While tube current is varied cyclically in relation to the starting tube current value in angular tube current modulation, longitudinal tube current modulation aims to produce uniform noise levels across various regions. For this, the operator uses the following manufacturer-specific methods: the reference noise index (GE Healthcare Technologies, Waukesha, Wis), reference image acquisition (Philips Medical Systems, Best, the Netherlands), reference tube current-time product value (Siemens Medical Solutions, Forchheim, Germany), or reference standard deviation or image quality level (Toshiba Medical Systems, Tokyo, Japan). This gives the operator the required level of image quality for input to the algorithm (McCollough, Bruesewitz, and Kofler 2006.)c.
Angular-longitudinal tube current modulation-this involves the simultaneous combination of angular and longitudinal (x-, y-, and z-axis) tube current modulation. The tube current is varied during both gantry rotation and along the z-axis of the patient (i. e., from the anteroposterior direction to the lateral direction, and from the shoulders to the abdomen). As before, the operator uses the manufacturer-specific methods to indicate the desired level of image quality. Since the x-ray dose is adjusted according to the patient-specific attenuation in all three planes, this method is the most comprehensive approach to dose reduction (McCollough, Bruesewitz, and Kofler 2006)d.
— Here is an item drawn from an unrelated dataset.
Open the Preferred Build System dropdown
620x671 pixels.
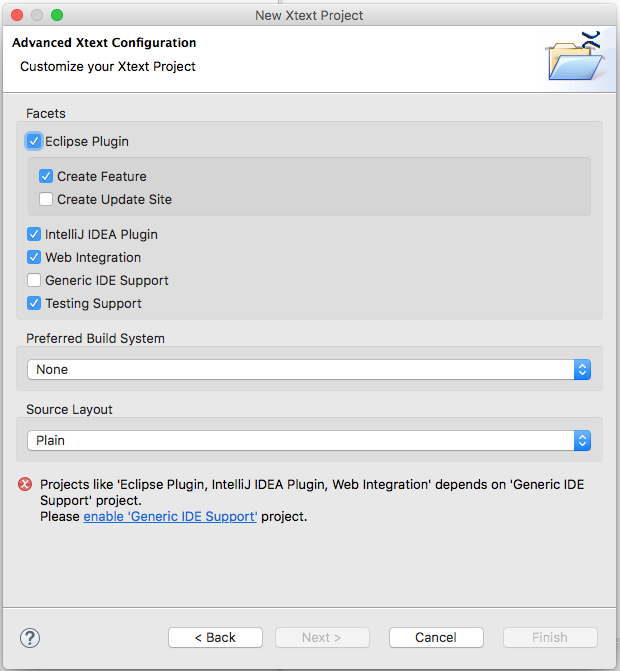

Automatic exposure control (AEC)-while the operator determines the image quality requirements, the CT system determines the right tube current-time product. However, it may not be that easy to determine the image quality requirements for the various patient age groups and CT examination types. Depending on the diagnostic task, the operator can make a choice between low noise and a low dose to get the required image quality. Based on this, the CT system will make adjustments to the tube current during the gantry rotation, during movement along the z-axis, or during movement in all three dimensions (McCollough, Bruesewitz, and Kofler 2006).